■ Collected data
☆ ☆ ☆ ☆ ☆
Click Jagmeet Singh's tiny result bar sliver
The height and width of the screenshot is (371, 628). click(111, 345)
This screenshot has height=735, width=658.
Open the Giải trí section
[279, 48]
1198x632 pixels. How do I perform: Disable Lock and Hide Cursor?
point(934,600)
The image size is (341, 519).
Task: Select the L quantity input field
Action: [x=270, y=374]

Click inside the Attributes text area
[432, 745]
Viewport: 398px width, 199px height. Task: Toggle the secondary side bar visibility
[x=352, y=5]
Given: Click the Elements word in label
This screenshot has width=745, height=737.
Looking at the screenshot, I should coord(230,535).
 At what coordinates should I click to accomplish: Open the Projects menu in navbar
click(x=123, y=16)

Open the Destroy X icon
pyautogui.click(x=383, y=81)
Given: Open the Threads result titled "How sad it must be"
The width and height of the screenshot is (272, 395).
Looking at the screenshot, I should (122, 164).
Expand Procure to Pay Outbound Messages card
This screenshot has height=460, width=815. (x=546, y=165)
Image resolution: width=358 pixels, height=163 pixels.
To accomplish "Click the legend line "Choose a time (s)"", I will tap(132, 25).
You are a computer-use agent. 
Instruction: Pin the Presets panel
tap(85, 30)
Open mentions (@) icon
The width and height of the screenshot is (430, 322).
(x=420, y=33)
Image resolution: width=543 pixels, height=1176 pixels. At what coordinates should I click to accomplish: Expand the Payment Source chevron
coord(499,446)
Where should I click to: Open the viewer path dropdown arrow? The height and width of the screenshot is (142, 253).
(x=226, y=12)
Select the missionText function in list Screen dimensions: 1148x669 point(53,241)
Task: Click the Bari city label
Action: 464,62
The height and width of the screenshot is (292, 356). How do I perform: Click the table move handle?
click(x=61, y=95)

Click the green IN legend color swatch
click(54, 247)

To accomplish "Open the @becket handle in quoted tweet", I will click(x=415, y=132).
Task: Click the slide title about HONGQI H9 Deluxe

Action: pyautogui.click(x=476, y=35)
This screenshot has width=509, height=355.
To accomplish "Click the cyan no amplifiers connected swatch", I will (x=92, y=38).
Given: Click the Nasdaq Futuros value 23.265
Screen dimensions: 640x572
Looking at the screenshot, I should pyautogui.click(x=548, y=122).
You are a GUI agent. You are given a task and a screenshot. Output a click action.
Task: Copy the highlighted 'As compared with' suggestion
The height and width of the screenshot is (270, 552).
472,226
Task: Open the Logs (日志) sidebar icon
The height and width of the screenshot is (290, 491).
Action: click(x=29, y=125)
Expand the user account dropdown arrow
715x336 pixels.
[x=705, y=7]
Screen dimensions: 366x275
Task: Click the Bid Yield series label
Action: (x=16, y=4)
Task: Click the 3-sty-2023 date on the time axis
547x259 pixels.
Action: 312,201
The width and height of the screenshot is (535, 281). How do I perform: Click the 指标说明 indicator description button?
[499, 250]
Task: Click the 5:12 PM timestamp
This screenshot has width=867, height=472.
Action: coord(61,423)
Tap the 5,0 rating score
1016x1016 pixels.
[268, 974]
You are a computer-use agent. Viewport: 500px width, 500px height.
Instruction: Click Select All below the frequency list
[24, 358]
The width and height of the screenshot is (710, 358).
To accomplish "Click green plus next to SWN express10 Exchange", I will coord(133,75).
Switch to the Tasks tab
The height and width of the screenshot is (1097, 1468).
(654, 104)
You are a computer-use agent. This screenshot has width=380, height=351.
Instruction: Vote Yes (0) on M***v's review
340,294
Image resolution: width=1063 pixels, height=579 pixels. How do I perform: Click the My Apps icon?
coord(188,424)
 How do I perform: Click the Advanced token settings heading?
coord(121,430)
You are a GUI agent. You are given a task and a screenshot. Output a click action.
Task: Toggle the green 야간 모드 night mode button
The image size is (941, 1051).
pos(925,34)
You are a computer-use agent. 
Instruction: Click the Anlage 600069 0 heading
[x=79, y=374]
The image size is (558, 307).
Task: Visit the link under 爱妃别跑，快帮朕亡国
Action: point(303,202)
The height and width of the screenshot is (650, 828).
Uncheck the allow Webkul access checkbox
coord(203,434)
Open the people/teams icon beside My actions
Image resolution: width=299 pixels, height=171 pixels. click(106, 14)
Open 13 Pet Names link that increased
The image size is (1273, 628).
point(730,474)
☆ ☆ ☆ ☆ ☆
Your answer should consist of every entry, repeated exactly.

Click Jagmeet Singh's tiny result bar sliver
The height and width of the screenshot is (371, 628). click(111, 345)
This screenshot has height=735, width=658.
Open the Giải trí section
[279, 48]
1198x632 pixels. How do I perform: Disable Lock and Hide Cursor?
point(934,600)
The image size is (341, 519).
Task: Select the L quantity input field
Action: [x=270, y=374]

Click inside the Attributes text area
[432, 745]
Viewport: 398px width, 199px height. Task: Toggle the secondary side bar visibility
[x=352, y=5]
Given: Click the Elements word in label
This screenshot has width=745, height=737.
Looking at the screenshot, I should coord(230,535).
 At what coordinates should I click to accomplish: Open the Projects menu in navbar
click(x=123, y=16)

Open the Destroy X icon
pyautogui.click(x=383, y=81)
Given: Open the Threads result titled "How sad it must be"
The width and height of the screenshot is (272, 395).
Looking at the screenshot, I should (122, 164).
Expand Procure to Pay Outbound Messages card
This screenshot has height=460, width=815. (x=546, y=165)
Image resolution: width=358 pixels, height=163 pixels.
To accomplish "Click the legend line "Choose a time (s)"", I will tap(132, 25).
You are a computer-use agent. 
Instruction: Pin the Presets panel
tap(85, 30)
Open mentions (@) icon
The width and height of the screenshot is (430, 322).
(x=420, y=33)
Image resolution: width=543 pixels, height=1176 pixels. At what coordinates should I click to accomplish: Expand the Payment Source chevron
coord(499,446)
Where should I click to: Open the viewer path dropdown arrow? The height and width of the screenshot is (142, 253).
(x=226, y=12)
Select the missionText function in list Screen dimensions: 1148x669 point(53,241)
Task: Click the Bari city label
Action: 464,62
The height and width of the screenshot is (292, 356). How do I perform: Click the table move handle?
click(x=61, y=95)

Click the green IN legend color swatch
click(54, 247)

To accomplish "Open the @becket handle in quoted tweet", I will click(x=415, y=132).
Task: Click the slide title about HONGQI H9 Deluxe

Action: pyautogui.click(x=476, y=35)
This screenshot has width=509, height=355.
To accomplish "Click the cyan no amplifiers connected swatch", I will (x=92, y=38).
Given: Click the Nasdaq Futuros value 23.265
Screen dimensions: 640x572
Looking at the screenshot, I should pyautogui.click(x=548, y=122).
You are a GUI agent. You are given a task and a screenshot. Output a click action.
Task: Copy the highlighted 'As compared with' suggestion
The height and width of the screenshot is (270, 552).
472,226
Task: Open the Logs (日志) sidebar icon
The height and width of the screenshot is (290, 491).
Action: click(x=29, y=125)
Expand the user account dropdown arrow
715x336 pixels.
[x=705, y=7]
Screen dimensions: 366x275
Task: Click the Bid Yield series label
Action: (x=16, y=4)
Task: Click the 3-sty-2023 date on the time axis
547x259 pixels.
Action: 312,201
The width and height of the screenshot is (535, 281). How do I perform: Click the 指标说明 indicator description button?
[499, 250]
Task: Click the 5:12 PM timestamp
This screenshot has width=867, height=472.
Action: coord(61,423)
Tap the 5,0 rating score
1016x1016 pixels.
[268, 974]
You are a computer-use agent. Viewport: 500px width, 500px height.
Instruction: Click Select All below the frequency list
[24, 358]
The width and height of the screenshot is (710, 358).
To accomplish "Click green plus next to SWN express10 Exchange", I will coord(133,75).
Switch to the Tasks tab
The height and width of the screenshot is (1097, 1468).
(654, 104)
You are a computer-use agent. This screenshot has width=380, height=351.
Instruction: Vote Yes (0) on M***v's review
340,294
Image resolution: width=1063 pixels, height=579 pixels. How do I perform: Click the My Apps icon?
coord(188,424)
 How do I perform: Click the Advanced token settings heading?
coord(121,430)
You are a GUI agent. You are given a task and a screenshot. Output a click action.
Task: Toggle the green 야간 모드 night mode button
The image size is (941, 1051).
pos(925,34)
You are a computer-use agent. 
Instruction: Click the Anlage 600069 0 heading
[x=79, y=374]
The image size is (558, 307).
Task: Visit the link under 爱妃别跑，快帮朕亡国
Action: point(303,202)
The height and width of the screenshot is (650, 828).
Uncheck the allow Webkul access checkbox
coord(203,434)
Open the people/teams icon beside My actions
Image resolution: width=299 pixels, height=171 pixels. click(106, 14)
Open 13 Pet Names link that increased
The image size is (1273, 628).
point(730,474)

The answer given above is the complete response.